米資産運用会社レッグ・メイソンは、不動産投資を専門とするクラリオン・パートナーズの過半数株取得に向け独占交渉に入っている。事情に詳しい関係者が明らかにした。レッグ・メイソンはクラリオンの企業価値を約8億5000万ドル(約1010億円)と評価している。

  情報が非公開であることから匿名を希望したこの関係者によると、現在協議されている条件ではレッグ・メイソンがクラリオン株80%を同社親会社のライトイヤー・キャピタルから買い取る。スティーブン・ファーナリー会長兼最高経営責任者(CEO)率いるクラリオンの経営陣は残る20%株を継続保有する方針で、月内にも合意発表の可能性があるという。
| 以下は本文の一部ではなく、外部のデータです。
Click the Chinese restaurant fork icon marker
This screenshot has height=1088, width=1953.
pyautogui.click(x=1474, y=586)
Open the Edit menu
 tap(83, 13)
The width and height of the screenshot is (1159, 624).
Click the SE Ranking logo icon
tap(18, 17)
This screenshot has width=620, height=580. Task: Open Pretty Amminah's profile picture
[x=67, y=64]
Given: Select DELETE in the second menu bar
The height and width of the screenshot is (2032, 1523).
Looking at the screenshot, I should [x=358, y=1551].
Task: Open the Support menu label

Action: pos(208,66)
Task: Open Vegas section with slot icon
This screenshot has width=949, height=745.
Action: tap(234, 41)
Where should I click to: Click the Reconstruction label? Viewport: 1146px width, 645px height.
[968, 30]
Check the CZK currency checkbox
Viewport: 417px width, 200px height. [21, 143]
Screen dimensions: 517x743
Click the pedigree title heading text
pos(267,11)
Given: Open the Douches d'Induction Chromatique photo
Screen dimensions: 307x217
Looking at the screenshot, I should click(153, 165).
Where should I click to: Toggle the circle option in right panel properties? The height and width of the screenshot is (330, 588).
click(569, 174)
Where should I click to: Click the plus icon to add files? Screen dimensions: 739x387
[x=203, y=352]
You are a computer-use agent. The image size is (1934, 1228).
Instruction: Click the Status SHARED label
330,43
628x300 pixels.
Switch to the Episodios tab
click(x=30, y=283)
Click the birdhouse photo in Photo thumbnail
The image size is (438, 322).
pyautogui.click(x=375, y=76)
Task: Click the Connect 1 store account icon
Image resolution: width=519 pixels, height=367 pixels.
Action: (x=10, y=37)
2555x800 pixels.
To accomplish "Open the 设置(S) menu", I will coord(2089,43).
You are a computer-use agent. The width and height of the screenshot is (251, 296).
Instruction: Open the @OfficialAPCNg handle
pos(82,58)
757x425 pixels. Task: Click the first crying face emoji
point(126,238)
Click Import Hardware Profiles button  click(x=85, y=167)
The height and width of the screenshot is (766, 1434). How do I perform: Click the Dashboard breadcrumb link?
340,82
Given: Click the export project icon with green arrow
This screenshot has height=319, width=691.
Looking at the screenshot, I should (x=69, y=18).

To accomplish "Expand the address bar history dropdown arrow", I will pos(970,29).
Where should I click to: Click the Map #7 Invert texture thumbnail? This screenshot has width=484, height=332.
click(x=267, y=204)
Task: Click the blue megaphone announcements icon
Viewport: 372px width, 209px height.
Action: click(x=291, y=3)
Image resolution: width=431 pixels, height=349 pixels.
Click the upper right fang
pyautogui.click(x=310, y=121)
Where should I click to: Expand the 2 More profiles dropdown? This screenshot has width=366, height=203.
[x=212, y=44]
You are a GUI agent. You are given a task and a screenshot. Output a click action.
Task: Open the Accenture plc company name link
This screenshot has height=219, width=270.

  関係者はまた、クラリオンの昨年のEBITDA(利払い・税金・ 減価償却・償却控除前利益)が7000万ドルで、評価額はこの12倍以上に上ると語った。ブルームバーグがまとめたデータによると、米国に上場する不動産投資会社の時価総額は平均でEBITDAの7.09倍。レッグ・メイソンはクラリオン身売りの入札手続きを阻止し、独占交渉に入ったという。

  クラリオンのウェブサイトによると、同社はニューヨークを本拠にオフィス物件や小売店舗関連の不動産に投資。運用資産は約380億ドル。レッグ・メイソン、ライトイヤーはともに広報担当者がコメントを控えた。クラリオンの代表からはこれまでのところ、コメント要請への応答がない。

  ロイター通信は、ライトイヤーがクラリオンの過半数株売却を目指しており、レッグ・メイソンが関心を示す可能性があると報じていた。

原題:Legg Mason Said to Be in Exclusive Talks to Buy Clarion Partners(抜粋)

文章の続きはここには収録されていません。